Received from Opens a new browser window Botany Electronic News (BEN), 2 Feb. 2000:

Professor G. Ledyard Stebbins Jr., one of the leading evolutionary biologists and foremost botanists of the 20th century, died Wednesday, January 19, at his home in Davis. He was 94.

Professor Stebbins was one of the architects of the intellectual watershed known as the evolutionary synthesis, the period during which knowledge from the study of fossils, genetics, cells and the evolutionary history of organisms was incorporated into the theories of Charles Darwin, creating what is now evolutionary biology. In his book "Variation and Evolution in Plants" Professor Stebbins displayed an encyclopedic knowledge of botanical studies from fossils to chromosomes as he provided a detailed argument that plants were subject to the same processes of evolution as animals, an idea that biologists today take as a given.

George Ledyard Stebbins Jr. was born Jan. 6, 1906, in Lawrence, N.Y. He entered Harvard in 1924 intending to become a lawyer. But he came under the sway of a charismatic Harvard professor, Merritt Lyndon Fernald, one of the century's leading botanists and editor of the botanical bible, "Gray's Manual of Botany." Professor Stebbins entered Harvard graduate school to study botany in 1926.

After graduate school, Professor Stebbins became a professor at Colgate University.

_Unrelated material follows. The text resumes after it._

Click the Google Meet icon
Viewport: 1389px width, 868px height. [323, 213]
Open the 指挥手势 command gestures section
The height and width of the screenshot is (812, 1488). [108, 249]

He later took a position at the University of California at Berkeley and eventually UC Davis.

He was also an early conservationist. In 1967 while president of the California Native Plant Society, he was influential in attempts to conserve native plants and habitats. In 1967, he prevented the destruction of a raised beach on the Monterey Peninsula that he dubbed Evolution Hill, now called the S.F.B. Morse Botanical Area, where Professor Stebbins said all the problems and principles of evolution could be seen played out among the plant species.

Professor Stebbins served as president of the American Society of Naturalists, the Western Society of Naturalists, the Botanical Society of America and the California Botanical Society and as secretary general of the Union of Biological Sciences. He was also a member of the National Academy of Sciences.